Note: The following applies to all PowerShell hosts (environments), not just Visual Studio Code.
The Get-Help cmdlet itself does not perform interactive pagination (waiting for a keypress before printing the next page).
However, the built-in help function does: it (ultimately) pipes to the more.com utility (on Windows); you can inspect the function definition with $function:help.
If you're really seeing pagination with Get-Help, the implication is that a custom command is shadowing the Get-Help cmdlet (e.g., hypothetically, a Get-Help function defined in your $PROFILE file).
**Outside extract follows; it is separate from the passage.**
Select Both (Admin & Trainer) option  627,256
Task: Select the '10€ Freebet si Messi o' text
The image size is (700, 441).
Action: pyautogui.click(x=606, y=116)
Use Get-Command -All Get-Help to investigate the problem: if there are multiple results, they are shown in order of precedence; that is, the effective command is shown first.
If you do want the help command to act like Get-Help - i.e. without pagination - you can define a help alias, as shown in this SuperUser answer:
New-Alias help Get-Help
Since an alias has a higher command-lookup precedence than a function (see about_Command_Precedence), the help alias effectively overrides the built-in help function.
If you put the above command in your $PROFILE file, help will act like Get-Help in all sessions (except those started with -NoProfile).
Note that Visual Studio Code's PowerShell extension has its own $PROFILE file, distinct from that of PowerShell sessions in regular console windows.